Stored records
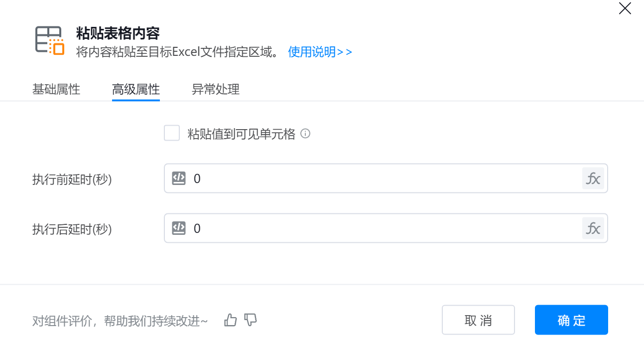Open the 使用说明>> help link

(320, 52)
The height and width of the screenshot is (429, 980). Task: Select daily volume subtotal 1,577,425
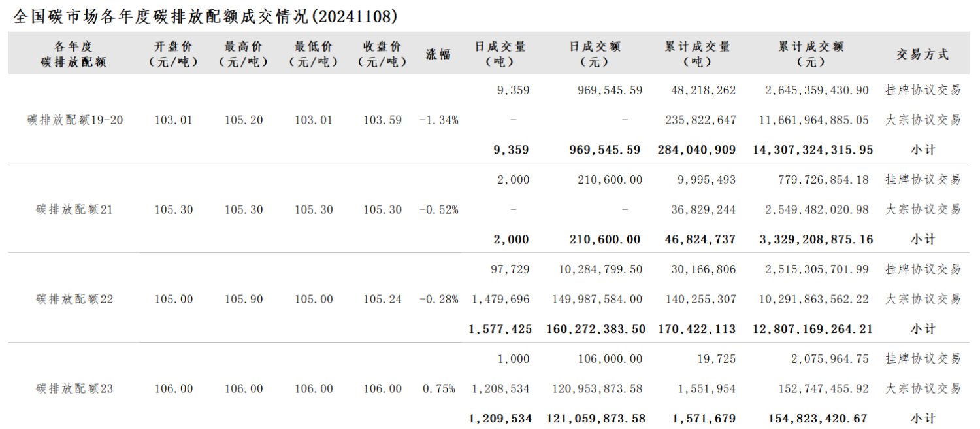pos(500,329)

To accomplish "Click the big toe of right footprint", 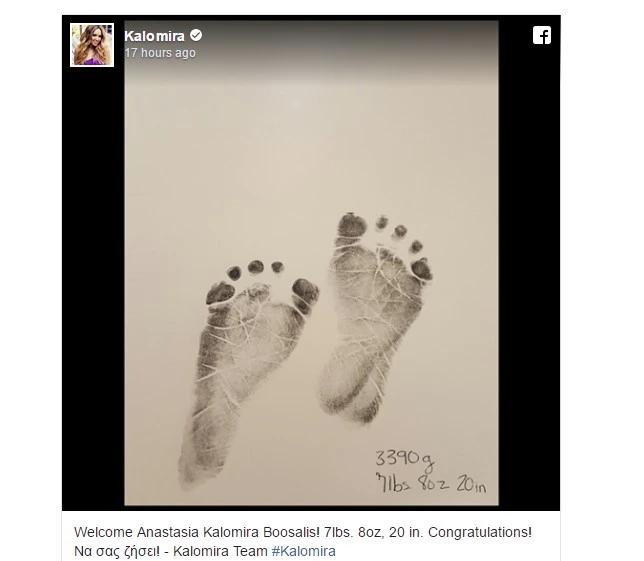I will point(352,225).
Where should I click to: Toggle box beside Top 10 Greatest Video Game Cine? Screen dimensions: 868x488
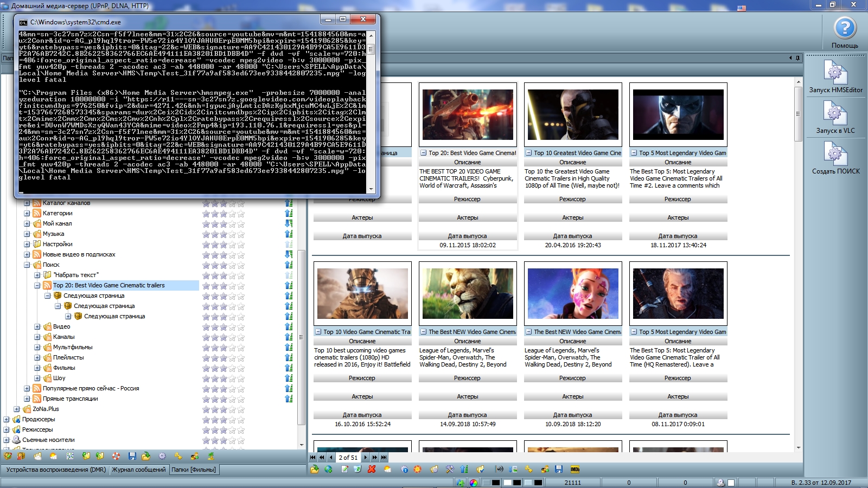pyautogui.click(x=529, y=153)
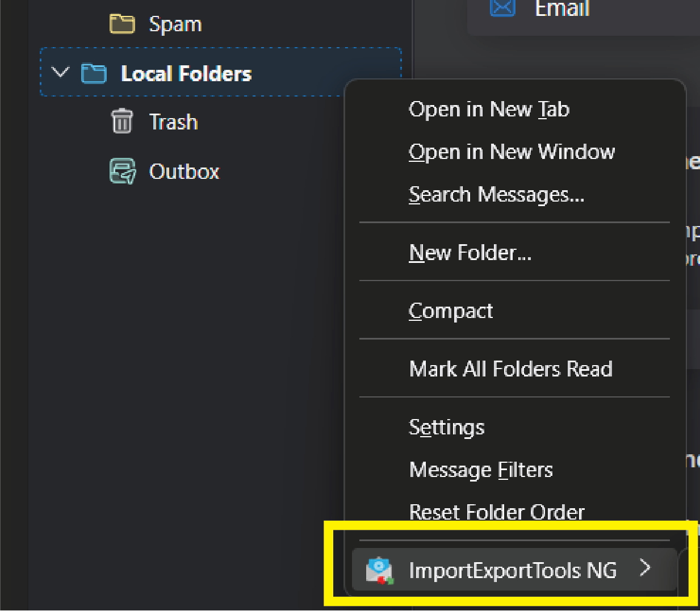Reset Folder Order
This screenshot has height=611, width=700.
click(497, 512)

> [PROBLEM TO SOLVE]
Word for word, output the lines from the line bearing "Where should I" through the end of the records above, and only those, without the pictures.

> [TASK RESPONSE]
Where should I click to: Toggle box beside Top 10 Greatest Video Game Cine? Screen dimensions: 868x488
pyautogui.click(x=529, y=153)
Reset Folder Order
This screenshot has height=611, width=700.
click(497, 512)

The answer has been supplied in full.